TASK INSTRUCTIONS
Lay out the rows below as a two-column CSV, beginning with the row that contains "character [725, 165]" and ending with the last row. Name the columns entry and answer, and give one line per row with its text and its answer, each in a single quoted field with any line breaks replaced by spaces.
--- start of SOURCE MATERIAL ---
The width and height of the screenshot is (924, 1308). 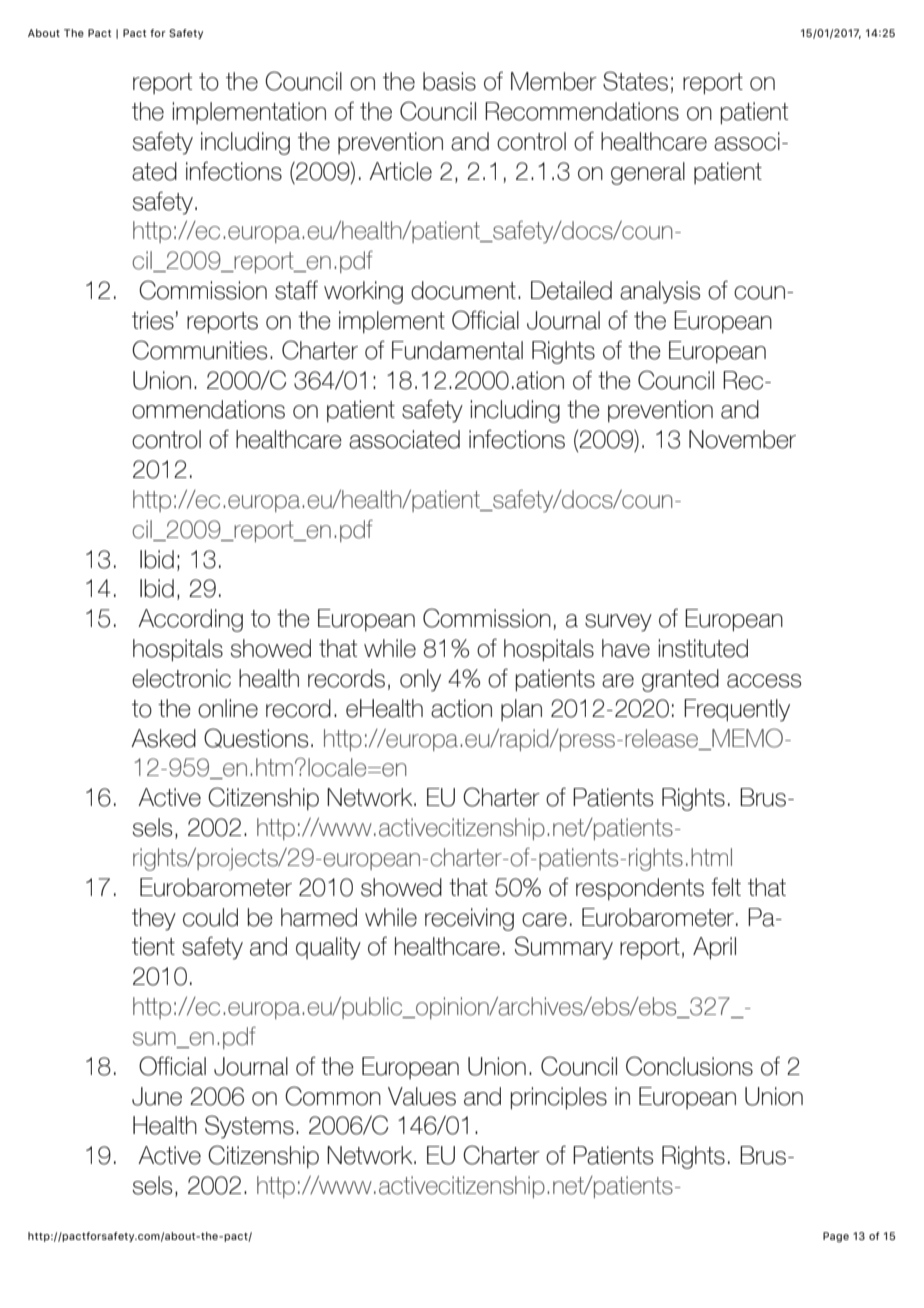 I want to click on basis, so click(x=449, y=81).
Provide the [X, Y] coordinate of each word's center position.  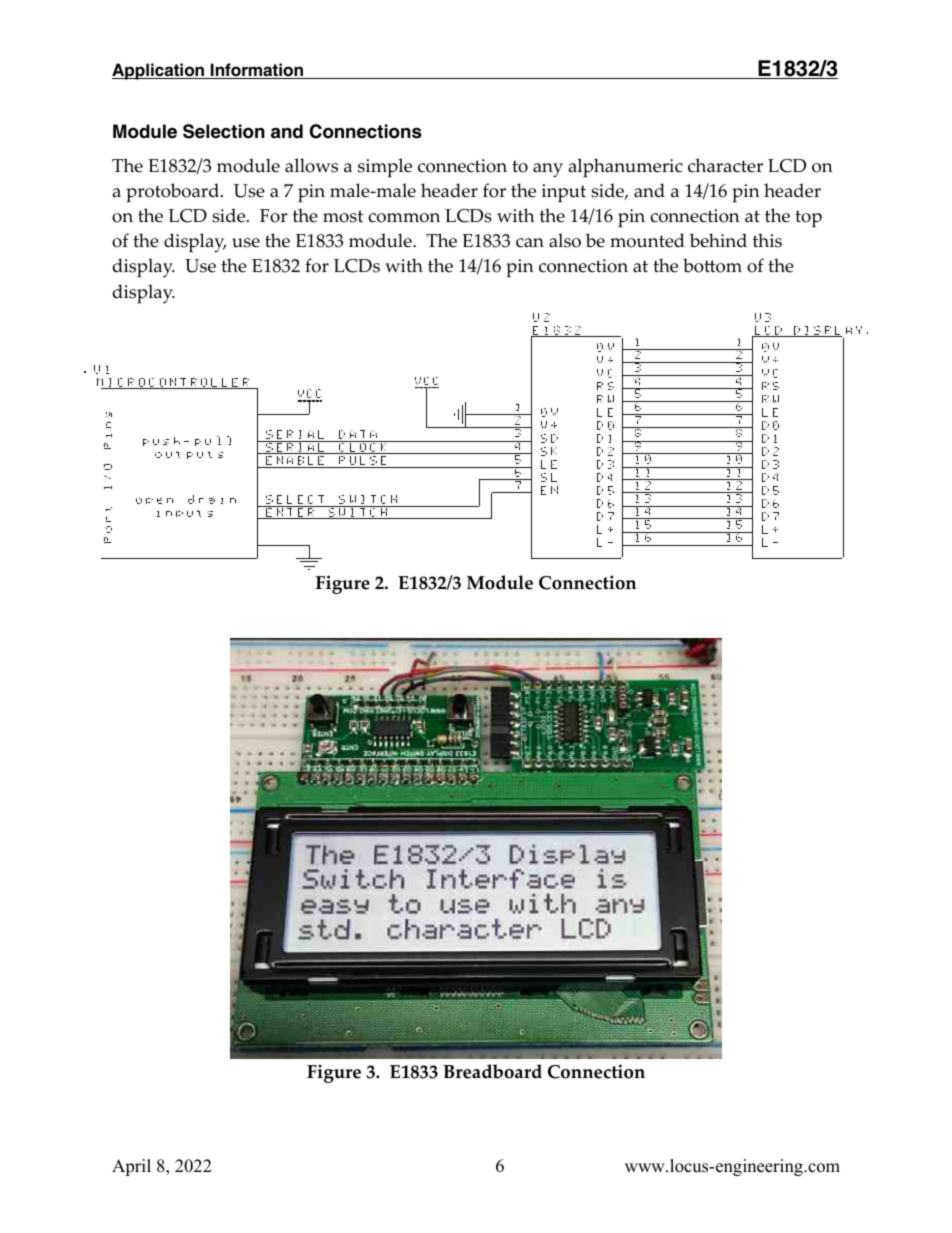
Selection [224, 131]
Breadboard [492, 1071]
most [343, 216]
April [131, 1167]
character [725, 165]
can [530, 243]
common [404, 218]
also [565, 240]
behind [718, 240]
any [548, 170]
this [767, 240]
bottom [712, 265]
--- end of SOURCE MATERIAL ---
THE ANSWER
entry,answer
"character","[725, 165]"
"can","[530, 243]"
"common","[404, 218]"
"also","[565, 240]"
"behind","[718, 240]"
"any","[548, 170]"
"this","[767, 240]"
"bottom","[712, 265]"